*BRANO ESTRATTO*:
──────────────────────────────

3. Terza parola: Italiana

Il terzo termine è “italiana”. La vostra Associazione è sempre stata inserita nella storia italiana e aiuta la Chiesa in Italia ad essere generatrice di speranza per tutto il vostro Paese. Voi potete aiutare la comunità ecclesiale ad essere fermento di dialogo nella società, nello stile che ho indicato al Convegno di Firenze. E la Chiesa italiana riprenderà, in questa Assemblea [dei Vescovi] di maggio, il Convegno di Firenze, per toglierlo dalla tentazione di archiviarlo, e lo farà alla luce del cammino sinodale che incomincerà la Chiesa italiana, che non sappiamo come finirà e non sappiamo le cose che verranno fuori. Il cammino sinodale, che incomincerà da ogni comunità cristiana, dal basso, dal basso, dal basso fino all’alto. E la luce, dall’alto al basso, sarà il Convegno di Firenze.

Una Chiesa del dialogo è una Chiesa sinodale, che si pone insieme in ascolto dello Spirito e di quella voce di Dio che ci raggiunge attraverso il grido dei poveri e della terra. In effetti, quello sinodale non è tanto un piano da programmare e da realizzare, ma anzitutto uno stile da incarnare. E dobbiamo essere precisi, quando parliamo di sinodalità, di cammino sinodale, di esperienza sinodale. Non è un parlamento, la sinodalità non è fare il parlamento. La sinodalità non è la sola discussione dei problemi, di diverse cose che ci sono nella società… È oltre. La sinodalità non è cercare una maggioranza, un accordo sopra soluzioni pastorali che dobbiamo fare. Solo questo non è sinodalità; questo è un bel “parlamento cattolico”, va bene, ma non è sinodalità. Perché manca lo Spirito. Quello che fa che la discussione, il “parlamento”, la ricerca delle cose diventino sinodalità è la presenza dello Spirito: la preghiera, il silenzio, il discernimento di tutto quello che noi condividiamo. Non può esistere sinodalità senza lo Spirito, e non esiste lo Spirito senza la preghiera. Questo è molto importante.

──────────────────────────────

*VOCI FORNITE*:
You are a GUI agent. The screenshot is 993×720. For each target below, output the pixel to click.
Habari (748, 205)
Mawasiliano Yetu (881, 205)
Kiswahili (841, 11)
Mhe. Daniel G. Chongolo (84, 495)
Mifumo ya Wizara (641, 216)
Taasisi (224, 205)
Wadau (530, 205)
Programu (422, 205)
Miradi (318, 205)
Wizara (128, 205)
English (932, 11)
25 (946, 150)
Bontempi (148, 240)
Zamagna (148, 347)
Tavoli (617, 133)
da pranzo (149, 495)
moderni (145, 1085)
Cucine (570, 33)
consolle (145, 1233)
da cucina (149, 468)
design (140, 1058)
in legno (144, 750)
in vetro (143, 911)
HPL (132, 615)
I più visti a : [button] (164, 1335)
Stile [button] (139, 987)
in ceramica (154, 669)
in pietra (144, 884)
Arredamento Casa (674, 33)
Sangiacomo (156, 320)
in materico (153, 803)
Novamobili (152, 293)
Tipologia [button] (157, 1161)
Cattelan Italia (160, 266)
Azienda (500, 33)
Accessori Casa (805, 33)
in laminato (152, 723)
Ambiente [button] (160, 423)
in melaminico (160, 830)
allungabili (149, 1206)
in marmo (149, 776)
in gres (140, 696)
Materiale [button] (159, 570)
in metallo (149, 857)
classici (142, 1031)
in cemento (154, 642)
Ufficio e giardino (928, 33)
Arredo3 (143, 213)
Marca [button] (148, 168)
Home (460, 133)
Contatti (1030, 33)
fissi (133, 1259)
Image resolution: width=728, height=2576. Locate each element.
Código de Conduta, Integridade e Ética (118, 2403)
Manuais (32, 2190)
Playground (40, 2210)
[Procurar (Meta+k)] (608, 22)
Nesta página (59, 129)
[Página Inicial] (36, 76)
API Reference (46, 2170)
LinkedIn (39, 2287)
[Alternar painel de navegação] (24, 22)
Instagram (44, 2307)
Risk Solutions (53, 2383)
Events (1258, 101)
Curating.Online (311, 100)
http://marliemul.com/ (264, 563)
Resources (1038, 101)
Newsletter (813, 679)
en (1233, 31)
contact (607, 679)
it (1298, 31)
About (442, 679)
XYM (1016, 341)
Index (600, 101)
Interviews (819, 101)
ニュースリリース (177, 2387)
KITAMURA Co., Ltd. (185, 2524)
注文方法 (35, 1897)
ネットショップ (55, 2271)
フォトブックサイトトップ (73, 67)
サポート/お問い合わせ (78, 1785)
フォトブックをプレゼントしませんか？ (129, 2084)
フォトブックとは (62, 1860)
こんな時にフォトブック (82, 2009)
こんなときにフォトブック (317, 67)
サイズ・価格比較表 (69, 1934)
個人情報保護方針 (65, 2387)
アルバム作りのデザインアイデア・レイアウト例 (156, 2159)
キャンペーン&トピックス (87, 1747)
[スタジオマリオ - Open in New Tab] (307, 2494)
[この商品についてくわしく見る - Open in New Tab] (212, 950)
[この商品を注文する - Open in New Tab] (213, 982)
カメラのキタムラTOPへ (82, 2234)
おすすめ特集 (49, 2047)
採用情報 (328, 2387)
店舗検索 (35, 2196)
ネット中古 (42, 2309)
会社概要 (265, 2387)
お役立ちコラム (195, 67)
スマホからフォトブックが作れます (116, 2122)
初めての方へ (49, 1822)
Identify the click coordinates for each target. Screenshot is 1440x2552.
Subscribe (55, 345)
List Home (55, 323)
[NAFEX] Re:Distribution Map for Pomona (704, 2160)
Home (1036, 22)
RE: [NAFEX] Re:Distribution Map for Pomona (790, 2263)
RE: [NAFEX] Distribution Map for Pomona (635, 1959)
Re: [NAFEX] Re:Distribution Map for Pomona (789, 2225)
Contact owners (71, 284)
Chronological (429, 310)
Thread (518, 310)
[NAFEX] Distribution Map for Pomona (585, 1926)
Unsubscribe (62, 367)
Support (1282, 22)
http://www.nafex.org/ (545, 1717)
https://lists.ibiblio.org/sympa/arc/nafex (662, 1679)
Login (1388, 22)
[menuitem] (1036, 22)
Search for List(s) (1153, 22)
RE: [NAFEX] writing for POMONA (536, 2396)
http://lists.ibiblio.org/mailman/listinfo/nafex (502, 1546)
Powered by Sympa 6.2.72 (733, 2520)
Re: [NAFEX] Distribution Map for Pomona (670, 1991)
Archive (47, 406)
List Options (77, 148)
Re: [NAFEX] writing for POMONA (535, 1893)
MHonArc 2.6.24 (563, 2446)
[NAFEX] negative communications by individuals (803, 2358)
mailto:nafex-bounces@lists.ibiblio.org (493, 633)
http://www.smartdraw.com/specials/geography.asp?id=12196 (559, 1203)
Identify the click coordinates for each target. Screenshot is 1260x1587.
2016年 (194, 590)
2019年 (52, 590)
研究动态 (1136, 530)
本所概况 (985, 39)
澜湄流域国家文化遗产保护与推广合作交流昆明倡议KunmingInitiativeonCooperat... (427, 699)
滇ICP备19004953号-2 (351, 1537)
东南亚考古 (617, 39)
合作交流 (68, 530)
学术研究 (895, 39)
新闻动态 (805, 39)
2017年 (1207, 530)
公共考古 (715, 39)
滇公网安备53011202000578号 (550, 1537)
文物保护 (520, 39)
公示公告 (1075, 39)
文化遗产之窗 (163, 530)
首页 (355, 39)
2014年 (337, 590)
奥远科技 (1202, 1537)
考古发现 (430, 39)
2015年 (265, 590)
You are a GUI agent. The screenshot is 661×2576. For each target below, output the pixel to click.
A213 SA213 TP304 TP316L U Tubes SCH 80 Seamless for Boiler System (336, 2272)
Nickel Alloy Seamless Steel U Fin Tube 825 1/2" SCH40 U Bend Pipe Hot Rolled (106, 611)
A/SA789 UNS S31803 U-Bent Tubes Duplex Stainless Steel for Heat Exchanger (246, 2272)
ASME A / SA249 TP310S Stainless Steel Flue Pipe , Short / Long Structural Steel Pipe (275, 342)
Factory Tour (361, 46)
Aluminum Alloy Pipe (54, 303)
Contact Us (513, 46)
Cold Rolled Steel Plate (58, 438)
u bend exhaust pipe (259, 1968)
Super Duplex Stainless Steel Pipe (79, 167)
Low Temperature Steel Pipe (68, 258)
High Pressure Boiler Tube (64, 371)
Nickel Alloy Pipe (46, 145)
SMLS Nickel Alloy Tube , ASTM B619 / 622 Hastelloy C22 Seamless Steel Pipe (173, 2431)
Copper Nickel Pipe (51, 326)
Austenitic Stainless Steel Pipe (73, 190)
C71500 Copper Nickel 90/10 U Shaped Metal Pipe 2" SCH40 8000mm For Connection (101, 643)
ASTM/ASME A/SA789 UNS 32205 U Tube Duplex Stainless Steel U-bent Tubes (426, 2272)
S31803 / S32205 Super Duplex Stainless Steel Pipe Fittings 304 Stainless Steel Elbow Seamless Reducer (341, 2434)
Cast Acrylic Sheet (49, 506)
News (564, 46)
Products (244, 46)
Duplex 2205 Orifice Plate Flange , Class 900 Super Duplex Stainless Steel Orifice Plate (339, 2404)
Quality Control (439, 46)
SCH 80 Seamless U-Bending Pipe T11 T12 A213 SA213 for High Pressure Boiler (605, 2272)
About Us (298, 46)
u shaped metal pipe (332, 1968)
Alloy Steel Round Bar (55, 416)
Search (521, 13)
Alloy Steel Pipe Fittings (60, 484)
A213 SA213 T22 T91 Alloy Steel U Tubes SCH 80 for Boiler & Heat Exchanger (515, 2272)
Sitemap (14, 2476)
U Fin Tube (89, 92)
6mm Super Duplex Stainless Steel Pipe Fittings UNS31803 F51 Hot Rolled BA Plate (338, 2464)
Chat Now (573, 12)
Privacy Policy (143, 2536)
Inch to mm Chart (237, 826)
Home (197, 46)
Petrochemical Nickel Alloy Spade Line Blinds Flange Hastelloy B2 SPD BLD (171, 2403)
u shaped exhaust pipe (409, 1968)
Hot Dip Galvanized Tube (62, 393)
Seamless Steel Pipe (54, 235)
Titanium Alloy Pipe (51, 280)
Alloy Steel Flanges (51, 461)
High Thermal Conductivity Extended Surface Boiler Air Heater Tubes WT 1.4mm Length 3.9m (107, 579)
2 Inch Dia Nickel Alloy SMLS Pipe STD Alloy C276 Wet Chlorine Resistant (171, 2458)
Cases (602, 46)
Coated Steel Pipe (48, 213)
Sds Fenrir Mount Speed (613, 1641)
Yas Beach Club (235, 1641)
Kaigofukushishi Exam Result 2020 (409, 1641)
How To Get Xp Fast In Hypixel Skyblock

──────────────────────────────

Prosegui il brano sulla sinodalità nella Chiesa italiana, riprendendo subito dopo la frase «Questo è molto importante.»

La Chiesa del dialogo è una Chiesa sinodale, che si pone insieme in ascolto dello Spirito e di quella voce di Dio che ci raggiunge attraverso il grido dei poveri e della terra. In genere, anche i peccatori sono i poveri della terra. In effetti, quello sinodale non è tanto un piano da programmare e da realizzare, una decisione pastorale da prendere, ma anzitutto uno stile da incarnare.

In questo senso la vostra Associazione costituisce una “palestra” di sinodalità, e questa vostra attitudine è stata e potrà continuare ad essere un’importante risorsa per la Chiesa italiana, che si sta interrogando su come maturare questo stile in tutti i suoi livelli. Dialogo, discussione, ricerche, ma con lo Spirito Santo.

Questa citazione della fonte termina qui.